Japanese real wages rose 0.8 per cent in March from a year earlier, snapping back from a revised 0.8 per cent annual decline in the previous month, labour ministry data out on Wednesday showed.
“The tight labour market is now creating noticeable cost pressures,” said Marcel Thieliant, senior Japan economist at Capital Economics.
However, “the upshot is that policy tightening remains a distant prospect.”
The country’s workers’ inflation-adjusted real wages rose for the first time in four months in the previous month, in a sign of a gradual increase in salaries that should help stimulate consumer spending.
The data will be encouraging to the Bank of Japan as it struggles to accelerate inflation to its 2.0 per cent target with sluggish wages keeping a lid on consumer spending.
Many market players see the central bank in no rush to unwind its massive monetary stimulus, reports Reuters.
Thieliant estimates the jobless rate would have to fall to around 1.5 per cent from the current 2.5 per cent in order to see wage growth reaching levels consistent with hitting the BOJ’s 2.0 per cent inflation goal.
The job market may not tighten further as a planned sales tax hike to 10 per cent from the current 8 per cent in October 2019 could dampen domestic demand, he added.

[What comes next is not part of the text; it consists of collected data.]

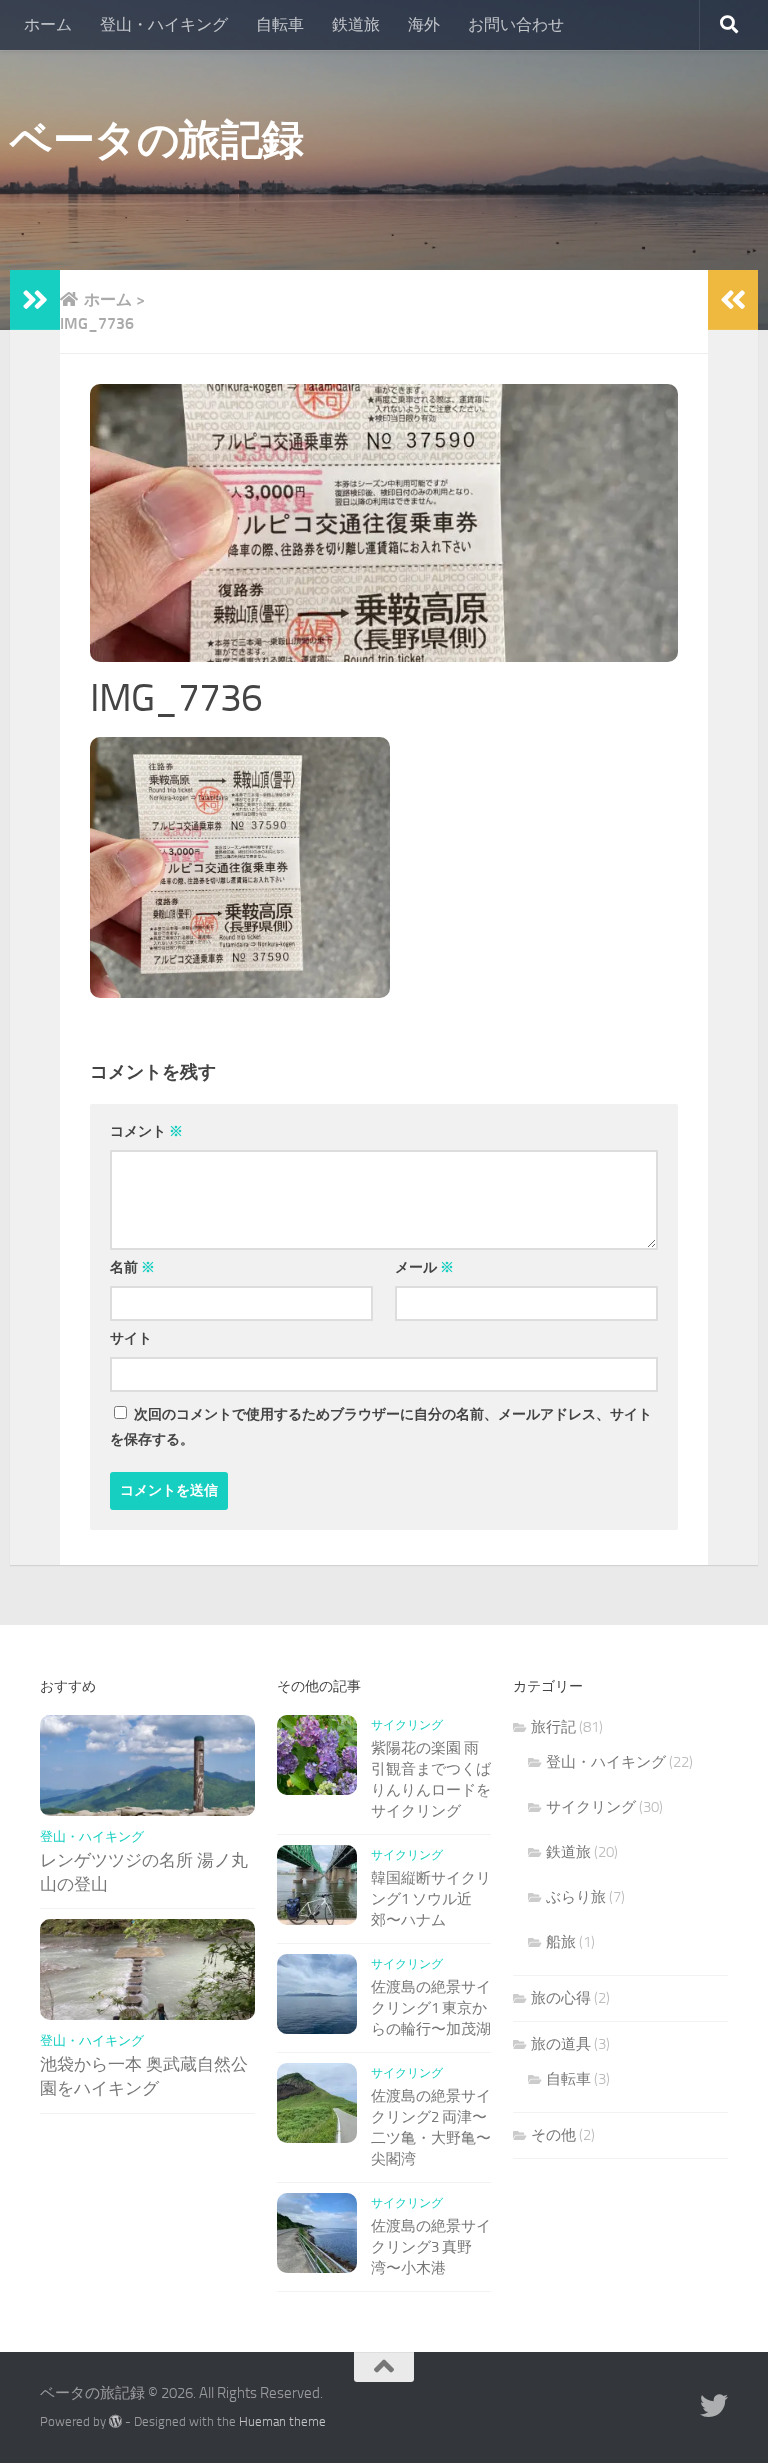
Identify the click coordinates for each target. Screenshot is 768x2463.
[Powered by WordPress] (115, 2421)
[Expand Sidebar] (35, 300)
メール (424, 1267)
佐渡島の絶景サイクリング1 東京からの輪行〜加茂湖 (431, 2008)
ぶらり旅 (576, 1897)
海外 (424, 24)
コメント (146, 1131)
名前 (132, 1267)
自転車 (280, 24)
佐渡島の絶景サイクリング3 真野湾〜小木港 (431, 2247)
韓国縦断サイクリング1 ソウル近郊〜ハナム (431, 1899)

A slowdown in inflation, rises in regular pay and one-off bonus payment, and a decline in the share of low-paid part-timers led to the rebound in real wages in March, the ministry said.
The trend “remains unchanged that nominal wages are rising gradually,” a ministry official said.
Major Japanese firms, which typically increase wages in unison after spring negotiations with unions, have agreed to hike wages for a fifth year in the fiscal year that started on April 1.
Still, many firms have resisted Prime Minister Shinzo Abe’s call for raising pay by 3.0 per cent or more.